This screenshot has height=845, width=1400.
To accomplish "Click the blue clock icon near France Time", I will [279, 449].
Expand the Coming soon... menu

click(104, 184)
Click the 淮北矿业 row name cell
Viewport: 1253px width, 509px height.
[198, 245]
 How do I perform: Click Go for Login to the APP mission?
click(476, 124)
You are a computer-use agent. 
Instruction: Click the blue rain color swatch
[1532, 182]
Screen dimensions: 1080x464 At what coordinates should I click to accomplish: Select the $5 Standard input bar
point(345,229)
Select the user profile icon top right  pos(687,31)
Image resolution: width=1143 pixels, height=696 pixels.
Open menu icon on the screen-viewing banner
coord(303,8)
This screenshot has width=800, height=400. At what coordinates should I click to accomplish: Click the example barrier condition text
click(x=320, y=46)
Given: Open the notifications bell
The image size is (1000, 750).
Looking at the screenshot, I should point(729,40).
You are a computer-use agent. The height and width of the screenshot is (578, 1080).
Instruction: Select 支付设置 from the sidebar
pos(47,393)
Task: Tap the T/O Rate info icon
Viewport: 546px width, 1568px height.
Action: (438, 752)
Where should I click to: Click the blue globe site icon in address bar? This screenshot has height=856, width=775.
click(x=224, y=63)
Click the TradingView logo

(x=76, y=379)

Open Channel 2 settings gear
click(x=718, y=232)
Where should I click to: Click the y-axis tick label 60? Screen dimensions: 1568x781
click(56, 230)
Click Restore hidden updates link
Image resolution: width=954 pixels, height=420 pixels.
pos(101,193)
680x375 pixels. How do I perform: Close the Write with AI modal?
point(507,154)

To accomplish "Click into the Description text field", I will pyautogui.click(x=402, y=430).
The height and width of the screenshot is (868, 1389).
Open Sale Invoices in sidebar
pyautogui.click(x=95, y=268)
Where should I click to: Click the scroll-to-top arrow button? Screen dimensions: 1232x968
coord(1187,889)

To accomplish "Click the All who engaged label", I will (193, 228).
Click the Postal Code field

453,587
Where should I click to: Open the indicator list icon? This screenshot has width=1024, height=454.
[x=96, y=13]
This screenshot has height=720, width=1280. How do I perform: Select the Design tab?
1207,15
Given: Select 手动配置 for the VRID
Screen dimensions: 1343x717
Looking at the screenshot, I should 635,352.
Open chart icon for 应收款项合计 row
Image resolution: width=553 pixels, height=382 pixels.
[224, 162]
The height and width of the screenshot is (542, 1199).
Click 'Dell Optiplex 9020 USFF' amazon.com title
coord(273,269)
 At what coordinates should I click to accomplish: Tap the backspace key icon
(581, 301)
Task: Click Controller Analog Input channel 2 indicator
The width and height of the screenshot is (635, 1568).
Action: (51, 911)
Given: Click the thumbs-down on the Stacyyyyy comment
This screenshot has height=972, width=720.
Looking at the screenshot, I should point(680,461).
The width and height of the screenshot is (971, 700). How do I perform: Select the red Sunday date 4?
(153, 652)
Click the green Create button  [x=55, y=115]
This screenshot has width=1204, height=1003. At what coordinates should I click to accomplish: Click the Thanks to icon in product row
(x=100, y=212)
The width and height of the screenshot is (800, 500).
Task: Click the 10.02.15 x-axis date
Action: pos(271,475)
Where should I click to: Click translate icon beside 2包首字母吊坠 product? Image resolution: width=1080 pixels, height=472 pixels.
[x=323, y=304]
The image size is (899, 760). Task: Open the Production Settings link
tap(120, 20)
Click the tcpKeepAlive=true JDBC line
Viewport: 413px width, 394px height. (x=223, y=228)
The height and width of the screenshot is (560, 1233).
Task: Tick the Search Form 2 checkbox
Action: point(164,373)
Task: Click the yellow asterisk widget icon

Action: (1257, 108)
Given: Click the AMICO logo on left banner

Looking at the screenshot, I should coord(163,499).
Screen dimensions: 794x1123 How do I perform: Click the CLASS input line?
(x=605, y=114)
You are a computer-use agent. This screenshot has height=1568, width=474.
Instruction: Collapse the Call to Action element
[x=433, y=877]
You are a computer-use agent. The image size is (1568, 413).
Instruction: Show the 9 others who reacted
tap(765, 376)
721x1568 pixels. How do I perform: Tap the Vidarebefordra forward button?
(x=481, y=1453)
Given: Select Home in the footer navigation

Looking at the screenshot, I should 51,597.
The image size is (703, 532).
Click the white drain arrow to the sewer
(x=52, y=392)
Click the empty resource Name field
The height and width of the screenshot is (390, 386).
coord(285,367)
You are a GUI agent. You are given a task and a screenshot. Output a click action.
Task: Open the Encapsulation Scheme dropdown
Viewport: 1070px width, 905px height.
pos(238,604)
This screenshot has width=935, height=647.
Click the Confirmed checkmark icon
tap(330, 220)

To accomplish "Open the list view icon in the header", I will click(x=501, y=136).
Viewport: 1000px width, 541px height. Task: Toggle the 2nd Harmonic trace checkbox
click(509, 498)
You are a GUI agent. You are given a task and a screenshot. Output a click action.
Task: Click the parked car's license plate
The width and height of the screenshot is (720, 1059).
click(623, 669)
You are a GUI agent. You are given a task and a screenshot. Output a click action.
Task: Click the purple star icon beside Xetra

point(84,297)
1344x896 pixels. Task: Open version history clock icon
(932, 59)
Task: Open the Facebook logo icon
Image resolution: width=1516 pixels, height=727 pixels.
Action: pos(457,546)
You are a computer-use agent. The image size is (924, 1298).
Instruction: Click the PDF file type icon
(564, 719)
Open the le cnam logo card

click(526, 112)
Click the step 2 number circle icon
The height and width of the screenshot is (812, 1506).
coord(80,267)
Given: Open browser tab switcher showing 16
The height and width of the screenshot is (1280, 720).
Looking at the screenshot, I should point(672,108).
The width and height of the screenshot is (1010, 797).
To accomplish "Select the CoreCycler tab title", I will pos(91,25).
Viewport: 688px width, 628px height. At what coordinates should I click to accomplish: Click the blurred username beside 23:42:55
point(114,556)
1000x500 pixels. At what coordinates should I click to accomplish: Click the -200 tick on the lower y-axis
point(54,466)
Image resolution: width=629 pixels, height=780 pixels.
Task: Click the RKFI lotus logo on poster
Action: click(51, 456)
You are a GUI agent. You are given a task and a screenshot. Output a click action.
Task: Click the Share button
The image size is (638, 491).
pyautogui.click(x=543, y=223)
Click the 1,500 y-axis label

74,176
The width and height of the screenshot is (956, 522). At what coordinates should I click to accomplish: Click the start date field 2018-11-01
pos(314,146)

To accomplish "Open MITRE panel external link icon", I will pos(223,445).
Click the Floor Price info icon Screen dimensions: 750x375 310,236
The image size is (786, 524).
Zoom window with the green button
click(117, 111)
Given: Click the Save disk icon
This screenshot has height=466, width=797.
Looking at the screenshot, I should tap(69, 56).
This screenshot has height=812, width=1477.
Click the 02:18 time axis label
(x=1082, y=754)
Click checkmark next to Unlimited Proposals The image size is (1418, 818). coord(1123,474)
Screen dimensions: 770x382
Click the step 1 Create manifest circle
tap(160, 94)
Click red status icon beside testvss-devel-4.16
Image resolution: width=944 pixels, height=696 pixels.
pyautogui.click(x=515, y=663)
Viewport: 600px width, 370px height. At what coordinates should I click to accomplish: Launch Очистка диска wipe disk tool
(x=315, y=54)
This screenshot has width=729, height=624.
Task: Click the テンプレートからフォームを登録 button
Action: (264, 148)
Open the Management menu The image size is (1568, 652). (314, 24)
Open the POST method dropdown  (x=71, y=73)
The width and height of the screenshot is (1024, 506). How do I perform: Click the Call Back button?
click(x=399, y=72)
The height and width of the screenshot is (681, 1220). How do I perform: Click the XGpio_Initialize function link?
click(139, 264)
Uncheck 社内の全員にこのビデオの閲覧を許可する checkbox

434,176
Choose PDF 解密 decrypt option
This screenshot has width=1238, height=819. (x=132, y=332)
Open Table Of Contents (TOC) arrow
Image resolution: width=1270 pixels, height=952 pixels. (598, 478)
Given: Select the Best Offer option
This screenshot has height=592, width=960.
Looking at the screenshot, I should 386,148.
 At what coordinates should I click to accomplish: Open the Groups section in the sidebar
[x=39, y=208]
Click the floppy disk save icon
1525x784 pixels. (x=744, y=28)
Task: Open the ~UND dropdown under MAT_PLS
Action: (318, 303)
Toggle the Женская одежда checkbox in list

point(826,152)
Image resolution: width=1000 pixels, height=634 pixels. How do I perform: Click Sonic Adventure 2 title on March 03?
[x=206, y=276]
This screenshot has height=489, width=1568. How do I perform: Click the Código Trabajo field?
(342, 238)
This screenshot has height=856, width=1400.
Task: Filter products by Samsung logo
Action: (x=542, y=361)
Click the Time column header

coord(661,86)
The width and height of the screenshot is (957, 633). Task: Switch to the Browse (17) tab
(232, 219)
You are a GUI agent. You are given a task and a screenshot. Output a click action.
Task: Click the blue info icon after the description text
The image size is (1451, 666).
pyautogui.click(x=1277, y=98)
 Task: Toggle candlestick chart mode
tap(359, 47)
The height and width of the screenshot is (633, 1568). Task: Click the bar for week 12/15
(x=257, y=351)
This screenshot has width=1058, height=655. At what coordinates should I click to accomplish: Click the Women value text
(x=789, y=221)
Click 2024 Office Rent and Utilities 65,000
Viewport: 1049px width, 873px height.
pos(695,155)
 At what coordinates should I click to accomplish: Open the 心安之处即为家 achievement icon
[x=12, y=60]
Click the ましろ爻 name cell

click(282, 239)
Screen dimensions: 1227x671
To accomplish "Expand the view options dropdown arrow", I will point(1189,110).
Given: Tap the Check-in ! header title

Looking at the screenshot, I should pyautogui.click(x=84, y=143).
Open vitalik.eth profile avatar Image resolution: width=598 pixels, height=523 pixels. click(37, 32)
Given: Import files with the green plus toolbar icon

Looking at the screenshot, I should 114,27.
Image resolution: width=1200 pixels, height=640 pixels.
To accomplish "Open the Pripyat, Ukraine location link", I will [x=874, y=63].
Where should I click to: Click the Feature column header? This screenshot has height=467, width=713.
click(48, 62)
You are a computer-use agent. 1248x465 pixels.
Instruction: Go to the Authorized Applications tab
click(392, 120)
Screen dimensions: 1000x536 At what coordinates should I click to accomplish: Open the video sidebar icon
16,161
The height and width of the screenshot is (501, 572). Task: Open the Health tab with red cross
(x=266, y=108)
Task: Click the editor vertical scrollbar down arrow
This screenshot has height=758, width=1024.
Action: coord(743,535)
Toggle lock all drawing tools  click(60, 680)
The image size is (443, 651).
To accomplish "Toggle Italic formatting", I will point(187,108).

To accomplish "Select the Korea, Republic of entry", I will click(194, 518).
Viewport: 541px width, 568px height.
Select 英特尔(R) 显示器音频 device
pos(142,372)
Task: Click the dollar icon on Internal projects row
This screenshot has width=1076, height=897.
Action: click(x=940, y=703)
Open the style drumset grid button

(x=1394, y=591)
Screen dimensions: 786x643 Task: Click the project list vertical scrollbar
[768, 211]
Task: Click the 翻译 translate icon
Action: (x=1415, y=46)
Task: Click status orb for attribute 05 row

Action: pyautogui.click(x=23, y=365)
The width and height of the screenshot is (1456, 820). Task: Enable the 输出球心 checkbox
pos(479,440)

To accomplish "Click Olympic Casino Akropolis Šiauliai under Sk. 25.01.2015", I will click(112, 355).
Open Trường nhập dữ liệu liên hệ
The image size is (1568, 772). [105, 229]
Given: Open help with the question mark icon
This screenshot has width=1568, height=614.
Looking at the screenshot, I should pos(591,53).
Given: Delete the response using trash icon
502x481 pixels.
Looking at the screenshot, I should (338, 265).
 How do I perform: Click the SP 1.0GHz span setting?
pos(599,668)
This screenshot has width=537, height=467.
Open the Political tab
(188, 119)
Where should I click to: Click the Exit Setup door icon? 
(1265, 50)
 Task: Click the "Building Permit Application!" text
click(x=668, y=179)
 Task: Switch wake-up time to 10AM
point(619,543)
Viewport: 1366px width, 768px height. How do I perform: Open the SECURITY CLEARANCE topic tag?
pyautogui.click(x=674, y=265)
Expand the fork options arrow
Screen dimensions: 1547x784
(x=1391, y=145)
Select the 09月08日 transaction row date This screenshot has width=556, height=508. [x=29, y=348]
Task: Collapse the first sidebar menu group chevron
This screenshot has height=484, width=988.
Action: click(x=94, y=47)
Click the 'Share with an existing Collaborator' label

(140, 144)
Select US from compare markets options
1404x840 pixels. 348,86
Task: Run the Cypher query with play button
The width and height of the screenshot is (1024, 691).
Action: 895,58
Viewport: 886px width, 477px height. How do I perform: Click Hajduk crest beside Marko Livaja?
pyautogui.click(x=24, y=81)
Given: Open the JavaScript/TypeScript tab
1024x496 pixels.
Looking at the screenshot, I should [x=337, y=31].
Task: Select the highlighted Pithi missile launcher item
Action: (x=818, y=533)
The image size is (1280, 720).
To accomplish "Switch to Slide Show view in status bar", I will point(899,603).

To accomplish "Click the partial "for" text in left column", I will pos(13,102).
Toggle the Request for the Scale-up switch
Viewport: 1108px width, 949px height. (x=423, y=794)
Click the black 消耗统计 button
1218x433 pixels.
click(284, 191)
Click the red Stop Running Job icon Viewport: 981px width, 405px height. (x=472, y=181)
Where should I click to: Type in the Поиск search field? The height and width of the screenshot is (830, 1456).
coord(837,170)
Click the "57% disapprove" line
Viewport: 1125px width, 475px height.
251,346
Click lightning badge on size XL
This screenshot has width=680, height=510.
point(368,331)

→ PROBLEM STATEMENT
Count how many lines of the listing above include "info" and report that number alone.

→ THE ANSWER
3